Tuesday 4 November 2014

Kondisi Tenang Yang Membosankan

Rutinitas yang begitu-begitu saja, berulang-ulang dan kemudian kembali berulang. Gelap diujung, diantara dinding-dinding dingin yang tinggi menjulang. Menutup kilau yang memperjelas semuanya. Percaya pada sebuah titik terang yang entah dimana letaknya, kapan digapai, dan semua masih kabur. Membuka kelopak mata yang kian menghitam, menatap langit-langit yang sama. Hitam dan gelap nestapa. Jalan setapak beraspal mulus sudah tersiap dengan rapi hingga entah dimana aspal ini berujung.

Gerak yang terbatasi oleh sulur tipis bak benang namun kokoh layaknya baja murni. Badan mungkin bisa berkelana sesuka namun apa daya kemana pikiran yang terpatri. Terpatri oleh beberapa tanggung jawab yang sesungguhnya semua hanya fana. Buah fikir yang sesungguhnya tidak harus dipenuhi namun terasa wajib karena tiada hal lain. Mengeluh bukan jalannya, rongrongan siap menerkam jika mulut berbicara
Pada akhirnya hanya tersenyum kecut bahwa kondisi tenang berakhir yang membosankan.

Sunday 12 October 2014

Mereka Pikir

Mereka pikir saya adalah orang yang tenggelam dalam hedonisme. Melaju dari sebuah keramaian anak muda masa kini menuju tempat yang serupa. Kepulan asap yang mengisi ruang-ruang dan cairan alkohol yang membahasi tenggorokan. Bergelimpangan wanita-wanita cantik pemancing birahi dalam dekapan tangan kiri dan kanan. Tenggelam dalam galak tawa dan hilangnya kesadaran sampai menjelang.

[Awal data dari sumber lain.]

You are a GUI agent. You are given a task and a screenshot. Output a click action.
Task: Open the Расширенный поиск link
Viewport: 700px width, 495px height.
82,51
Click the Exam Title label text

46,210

Mereka pikir saya adalah orang yang tahu akan segala hal. Menyanyai tentang apa-apa yang mereka ingin ketahui, entah baik ataupun buruk. Memuaskan rada keingintahuan mereka, menggaruk rasa penasaran mereka. Menjawab misteri yang menghantui mereka meski sesungguhnya mereka tidak perlu untuk mengetahuinya. Dahaga penasaran terbasahi tak kala semua terbuka dan lantas mereka hilang tak mengacuhkan.

Mereka pikir saya adalah orang yang tak peduli. Penuh dengan rasa sinis dan arogansi. Tenggang rasa hanya menjadi cerita di kelas sekolah dasar. Pribadi yang angkuh dan self-centris. Persetan dengan orang lain selama tidak menganggu. Tangan dingin yang tidak akan pernah menjabat erat mereka yang hadir dihadapannya. Apa urusan orang lain hingga mengulurkan tangan pun terasa berat. Jangankan uluran tangan, segaris senyum pun tak akan.

Mereka pikir saya adalah orang yang dapat memuaskan semua orang. Merealisasikan berbagai hal untuk keperluan pribadi. Membuat semua orang tertawa lega dan mengangkat gelas mereka tinggi-tinggi. Memenuhi pundi-pundi mereka dengan emas yang kian tak terhitung jumlahnya. Engkau puas dan kemudian semua senang. Sikut kiri sikut kanan bagi mereka yang tidak sejalan ataupun saingan. Apapun terjadi selama puas.

Mereka pikir...

Friday 10 October 2014

Selamat Tinggal Jenny, Selamat Datang FSTVLST



Terbilang sudah sekitar, kurang lebih, dua tahun semenjak Jenny berganti nama menjadi FSTVLST (re: Festivalist). Tingkah ugal-ugalan dan lantunan bait yang menohok langsung logika menjadi wangi yang sangat kuat bagi Jenny. Sepeninggalan Arjuna 'Mbah' Bangsawan dan Anis Setiaji, Farid dan Robby akhirnya memutuskan untuk menghiatuskan Jenny dan merubah ke menjadi FSTVLST. Banyak yang bertanya-tanya, untuk apa mengganti nama namun tetap memainkan lagu-lagu Jenny. Tidak bisa dipungkiri, banyak yang terperangkap dalam pusaran pemikiran seperti itu.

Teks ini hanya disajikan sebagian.